Il Sole 24 Ore, 19 febbraio 2016
Google e WhatsApp in trincea con Apple contro l’Fbi
Google fa fronte comune con Apple nello scontro con l’Fbi e la magistratura americana sulla privacy. L’amministratore delegato del grande rivale del colosso degli iPhone, che da poco l’ha anche superato al primo posto in classifica nella capitalizzazione di Borsa, ha messo da parte ogni astio per sancire un’alleanza in grado di resistere all’ordine di aiutare gli agenti a “sbloccare” gli smartphone e decriptare i loro contenuti in nome della sicurezza nazionale. Un’allenza unisce due aziende che, tra i sistemi operativi Android e iOs, controllano oltre il 90% dei cellulari al mondo. L’amministratore delegato di Google, Sundar Pichai, ha scatenato una serie di tweet in solidarietà con l’amico-nemico Tim Cook. «Obbligare le aziende a permettere l’hacking può compromettere la privacy degli utenti», ha scritto pur riconoscendo le «significative sfide» legate alla protezione del pubblico «da crimine e terrorismo».
Pichai sottolinea che le aziende hi-tech collaborano e intendono continuare a farlo con le autorità federali. «Diamo alle forze di sicurezza accesso a dati sulla base di valide ingiunzioni legali». Ma, rivolto ai consumatori, ha aggiunto che «creiamo i nostri prodotti per mantenere le vostre informazioni al sicuro». Ed è questa protezione che verrebbe messa in dubbio dall’attuale richiesta del governo, fatta propria dal giudice, che impone alle imprese di offrire un sistema per violare tout court la privacy degli utenti, dei loro dati e dei loro apparecchi. Una simile “back door”, porta di servizio sempre aperta come l’ha definita Cook, anche a detta del chief executive di Google rappresenterebbe «un preoccupante precedente».
Cook in una lettera aperta aveva spiegato che nei fatti l’Fbi, nel chiedere di aprire l’iPhone 5C dell’attentatore del massacro di San Bernardino, vuole che Apple dia vita a un software ad hoc per gli iPhone, penetrabile dall’esterno, e quindi esposto ad abusi e atti criminali, qualcosa che ritiene «troppo pericoloso per essere creato». L’azione federale è stata definita come un “eccesso” fondato su obsolete norme originarie del Settecento e che darebbero ai giudici potere di autorizzare ampie intrusioni.

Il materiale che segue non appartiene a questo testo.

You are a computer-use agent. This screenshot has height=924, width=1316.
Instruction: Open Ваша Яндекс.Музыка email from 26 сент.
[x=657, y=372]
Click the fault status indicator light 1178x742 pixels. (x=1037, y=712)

Pichai cerca di offrire una via d’uscita al muro contro muro tra aziende e governo e alla dicotomia tra diritti dei consumatori e imperativi di sicurezza nazionale. Una via però stretta e tutta ancora da percorrere. «Mi auguro sia possibile una discussione sincera e approfondita», ha indicato. Il giudice del caso Apple ha dato cinque giorni a Cook per presentare formalmente il ricorso in appello preannunciato nella sua lettera aperta.
Il dibattito promette però di allargarsi, in assenza di nuove norme e legislazioni equilibrate, riprendendo il filo conduttore di altre recenti battaglie, dalla denuncia del generalizzato spionaggio elettronico da parte dei servizi segreti americani da parte del pentito della Nsa Edward Snowden, considerato alternativamente un eroe o un traditore (dal governo), ai recenti nuovi accordi transatlantici sul flusso di dati che rafforzano alcune protezioni per i consumatori sull’onda delle pressioni europee.
Nelle ultime ore le prese di posizione di Silicon Valley, a fianco di Apple, hanno cominciato a susseguirsi al di là di Google: dall’associazione per le libertà civili Electronic Frontier Foundation alla coalizione Reform Government Surveillance che comprende anche Facebook e Microsoft, Mozilla e Twitter. Il fondatore di WhatsApp Jan Koum, oggi parte di Facebook, ha parlato di «libertà in gioco».
È stato tuttavia Snowden, oggi paradossalmente rifugiato in Russia, a offrire il commento forse più controverso e pregnante. «L’Fbi sta creando un mondo dove i cittadini devono contare su Apple per difendere i loro diritti anziché il contrario”.